- Chief Justice of India U.U. Lalit nominated Justice D.Y. Chandrachud as his successor in a brief meeting held at the Supreme Court judges’ lounge in the presence of all judges of the court on Tuesday.
- Chief Justice Lalit’s recommendation to the government would start the process for appointment of Justice Chandrachud as the 50th Chief Justice of India.
- If the government approval comes through, Justice Chandrachud would be the first second-generation CJI. His father, Justice Y.V. Chandrachud, was the 16th CJI and one of the longest serving.
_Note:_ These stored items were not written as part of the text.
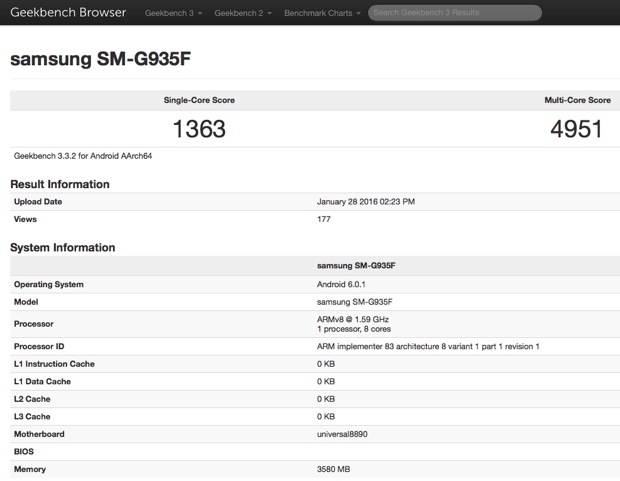This screenshot has height=481, width=620.
Task: Click the Views count 177
Action: point(324,219)
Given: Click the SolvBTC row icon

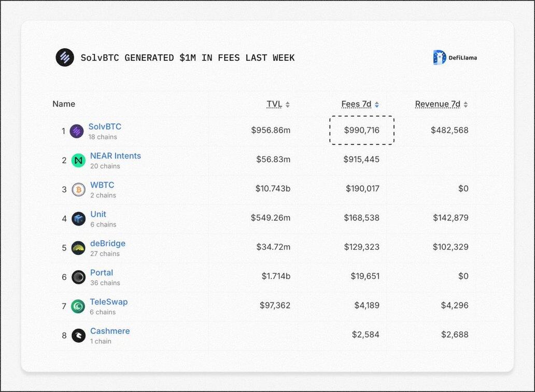Looking at the screenshot, I should [77, 131].
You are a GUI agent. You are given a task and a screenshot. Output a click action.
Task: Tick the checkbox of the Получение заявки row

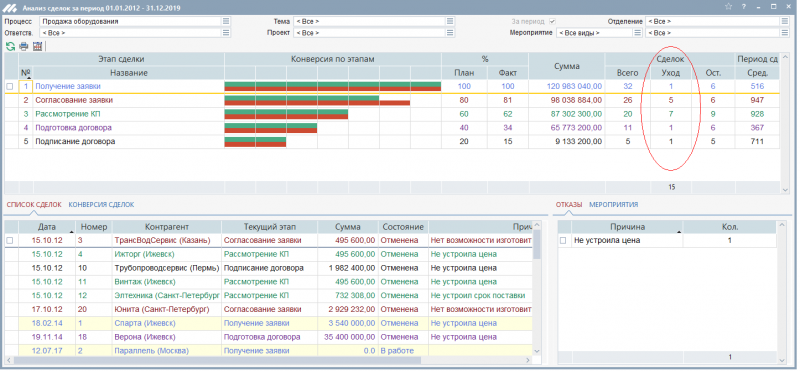[x=10, y=87]
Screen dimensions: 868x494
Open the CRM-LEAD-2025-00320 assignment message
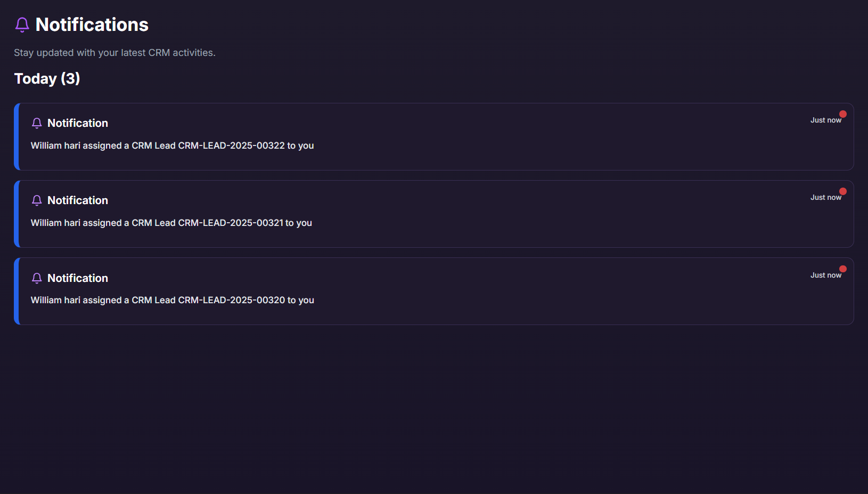[x=172, y=300]
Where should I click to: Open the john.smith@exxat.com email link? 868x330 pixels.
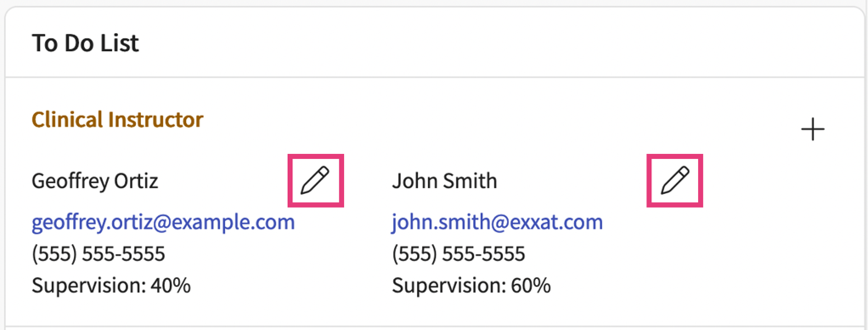497,222
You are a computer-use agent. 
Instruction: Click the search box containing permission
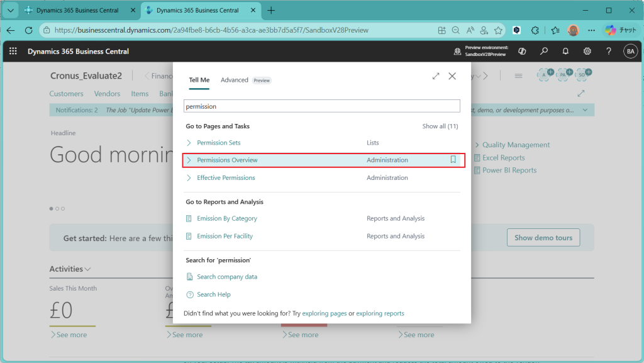click(x=321, y=106)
- Chief Justice Lalit is scheduled to retire on November 8 at the end of a 74-day tenure as top judge. Justice Chandrachud is expected to be sworn in and assume charge as Chief Justice of India from November 9.
- He has a tenure of two years as Chief Justice until his retirement on November 11, 2024.
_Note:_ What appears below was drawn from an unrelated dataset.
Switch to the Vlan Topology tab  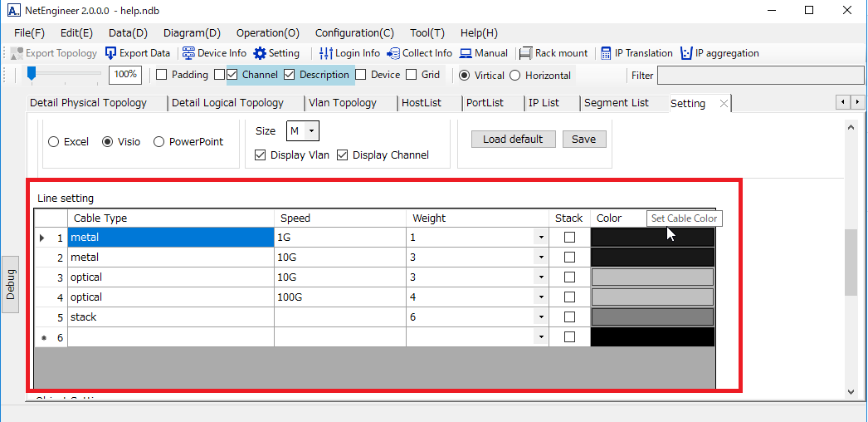click(x=342, y=103)
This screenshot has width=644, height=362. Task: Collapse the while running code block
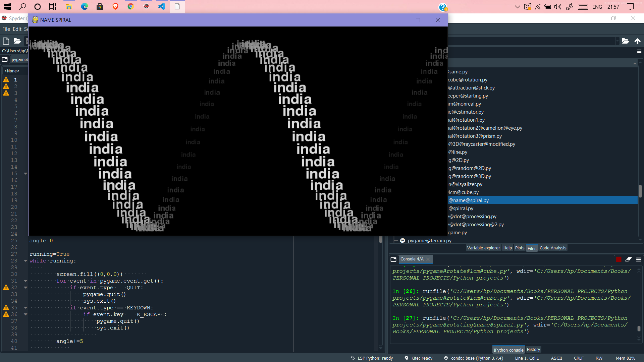[x=25, y=261]
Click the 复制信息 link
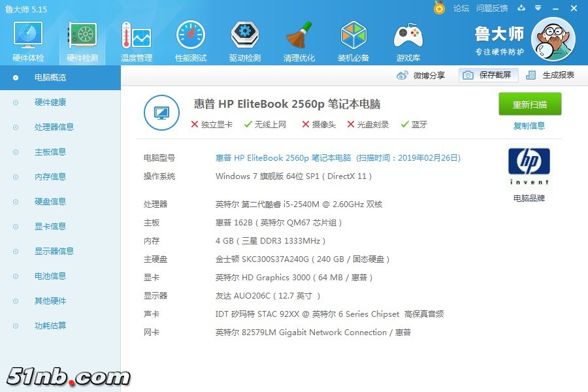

- Justice Chandrachud was appointed judge of the Supreme Court on May 13, 2016. He was before that the Chief Justice of the Allahabad High Court from October 31, 2013.
- Justice Chandrachud began his career as a judge in the Bombay High Court on March 29, 2000 until his appointment as the Chief Justice of the Allahabad High Court.
- He was Additional Solicitor-General from 1998 until appointment to the Bombay High Court Bench. He was designated a senior advocate by the Bombay High Court in June 1998 and had practised law at the Supreme Court and the Bombay High Court.
- Justice Chandrachud’s career in law combines a blend of both practical experience in law and academics. He was a visiting professor of Comparative Constitutional Law at the University of Mumbai and the Oklahoma University School of Law, U.S.
Appointment of the CJI:
- The Chief Justice of India and the Judges of the Supreme Court (SC) are appointed by the President under clause (2) of Article 124 of the Constitution.
- As far as the CJI is concerned, the outgoing CJI recommends his successor.
- The Union Law Minister forwards the recommendation to the Prime Minister who, in turn, advises the President.
- SC in the Second Judges Case (1993), ruled that the senior most judge of the Supreme Court should alone be appointed to the office of the CJI.
- The Supreme Court collegium is headed by the Chief Justice of India and comprises four other senior most judges of the court.
- The collegium system is the system of appointment and transfer of judges that has evolved through judgments of the Supreme Court (Judges Cases), and not by an Act of Parliament or by a provision of the Constitution.